Question: This question is based on the textbook: Engineering Economic Analysis, Third Canadian Edition. D. Newnan, J. Whittaker, T. Eschenbach, J. Lavelle. Oxford University Press. Please

This question is based on the textbook:

Engineering Economic Analysis, Third Canadian Edition. D. Newnan, J. Whittaker, T. Eschenbach, J. Lavelle. Oxford University Press.

Please indicate any formula used. Thanks.

Question

A company is considering replacing an existing machine (defender) with newer machine (challenger). If repaired, the defender can be used for another 5 years. After that, it cannot be used and must be replaced regardless of economic value. The current market value of the defender is $7,500 (i.e., it can be sold now for $7,500). The defender will have a salvage value after 5 years of $500. If kept, the defender will require an immediate $1,500 overhaul.
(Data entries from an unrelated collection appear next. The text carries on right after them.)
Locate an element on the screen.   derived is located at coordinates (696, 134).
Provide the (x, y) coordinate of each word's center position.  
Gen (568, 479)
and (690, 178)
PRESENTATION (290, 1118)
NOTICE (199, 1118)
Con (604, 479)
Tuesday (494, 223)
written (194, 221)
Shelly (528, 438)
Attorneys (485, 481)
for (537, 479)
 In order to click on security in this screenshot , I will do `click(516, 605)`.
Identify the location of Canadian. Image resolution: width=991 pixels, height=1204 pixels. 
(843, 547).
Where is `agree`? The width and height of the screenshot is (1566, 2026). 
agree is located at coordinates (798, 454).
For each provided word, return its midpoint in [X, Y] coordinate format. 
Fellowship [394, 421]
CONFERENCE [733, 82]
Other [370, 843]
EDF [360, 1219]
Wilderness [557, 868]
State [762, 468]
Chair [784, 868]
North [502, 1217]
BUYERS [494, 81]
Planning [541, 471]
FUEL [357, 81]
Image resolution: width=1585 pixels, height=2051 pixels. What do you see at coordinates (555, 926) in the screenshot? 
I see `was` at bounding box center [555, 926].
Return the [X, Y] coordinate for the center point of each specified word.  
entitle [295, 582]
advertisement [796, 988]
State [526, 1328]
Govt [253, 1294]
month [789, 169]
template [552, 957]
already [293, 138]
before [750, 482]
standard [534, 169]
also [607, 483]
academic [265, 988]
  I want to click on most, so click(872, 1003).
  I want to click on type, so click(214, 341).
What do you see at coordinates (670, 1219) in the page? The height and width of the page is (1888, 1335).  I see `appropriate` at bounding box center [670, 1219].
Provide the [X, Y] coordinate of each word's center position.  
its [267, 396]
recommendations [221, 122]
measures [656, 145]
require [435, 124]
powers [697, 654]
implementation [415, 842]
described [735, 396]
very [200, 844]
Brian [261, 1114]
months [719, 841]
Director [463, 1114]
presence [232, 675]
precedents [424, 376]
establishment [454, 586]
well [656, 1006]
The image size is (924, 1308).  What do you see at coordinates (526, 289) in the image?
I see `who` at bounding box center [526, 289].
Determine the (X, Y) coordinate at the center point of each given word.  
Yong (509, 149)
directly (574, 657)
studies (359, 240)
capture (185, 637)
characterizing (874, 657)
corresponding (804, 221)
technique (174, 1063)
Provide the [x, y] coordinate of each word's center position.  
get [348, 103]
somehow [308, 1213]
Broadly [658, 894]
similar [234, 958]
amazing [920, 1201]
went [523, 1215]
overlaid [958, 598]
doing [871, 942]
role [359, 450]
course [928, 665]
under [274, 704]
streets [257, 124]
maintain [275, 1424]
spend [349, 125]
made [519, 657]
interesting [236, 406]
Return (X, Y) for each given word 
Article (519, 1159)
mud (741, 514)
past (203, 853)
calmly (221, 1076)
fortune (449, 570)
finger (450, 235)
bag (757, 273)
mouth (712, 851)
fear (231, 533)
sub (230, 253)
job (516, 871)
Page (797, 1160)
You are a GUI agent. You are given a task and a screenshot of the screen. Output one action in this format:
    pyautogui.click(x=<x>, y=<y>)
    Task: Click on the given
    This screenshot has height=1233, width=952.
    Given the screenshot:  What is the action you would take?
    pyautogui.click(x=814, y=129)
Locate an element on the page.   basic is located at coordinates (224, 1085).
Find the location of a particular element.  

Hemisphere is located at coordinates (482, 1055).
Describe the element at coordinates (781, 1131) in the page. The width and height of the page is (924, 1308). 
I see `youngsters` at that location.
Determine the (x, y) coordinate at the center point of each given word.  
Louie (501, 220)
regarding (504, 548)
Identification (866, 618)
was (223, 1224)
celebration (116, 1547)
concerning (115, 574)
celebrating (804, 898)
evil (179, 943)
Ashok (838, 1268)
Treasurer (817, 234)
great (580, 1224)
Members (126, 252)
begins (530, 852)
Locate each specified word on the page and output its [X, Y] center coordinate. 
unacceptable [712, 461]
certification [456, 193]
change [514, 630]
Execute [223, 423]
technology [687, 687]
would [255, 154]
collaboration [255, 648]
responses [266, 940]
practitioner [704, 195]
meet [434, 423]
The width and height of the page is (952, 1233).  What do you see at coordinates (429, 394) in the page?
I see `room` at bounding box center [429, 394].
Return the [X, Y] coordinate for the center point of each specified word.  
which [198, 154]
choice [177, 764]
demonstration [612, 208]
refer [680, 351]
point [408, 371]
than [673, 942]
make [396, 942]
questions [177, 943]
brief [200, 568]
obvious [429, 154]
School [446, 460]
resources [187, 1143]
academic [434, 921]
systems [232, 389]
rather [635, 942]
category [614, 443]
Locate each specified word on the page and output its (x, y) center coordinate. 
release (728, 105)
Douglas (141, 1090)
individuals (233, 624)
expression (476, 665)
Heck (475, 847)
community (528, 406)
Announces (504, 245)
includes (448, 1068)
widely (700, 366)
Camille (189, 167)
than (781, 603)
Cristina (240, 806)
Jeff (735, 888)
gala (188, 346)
The characteristics of the Defender are presented in the following table:

Year

Operating Cost

Maintenance Cost

Market Value

0

-

$1,500

$7,500

1

$2,000

$200

$4,800

2

$2,700

$300

$3,200

3

$3,800

$500

$2,000

4

$5,000

$1,000

$1,200

5

$6,500

$2,000

$500

The new machine (Challenger) has a service life of 7 years. It will cost $16,000 to purchase now. Its annual operation and maintenance cost combined is $1,600 per year in the first year. This annual operation and maintenance cost will increase by 42% per year for subsequent years. The market value of the challenger will decline by 22% every year over its service life. Use MARR equals 12%.

a] Find the economic lives of: [i] the defender and [ii] the challenger. b] Determine when the defender should be replaced.

Clearly show your calculations steps.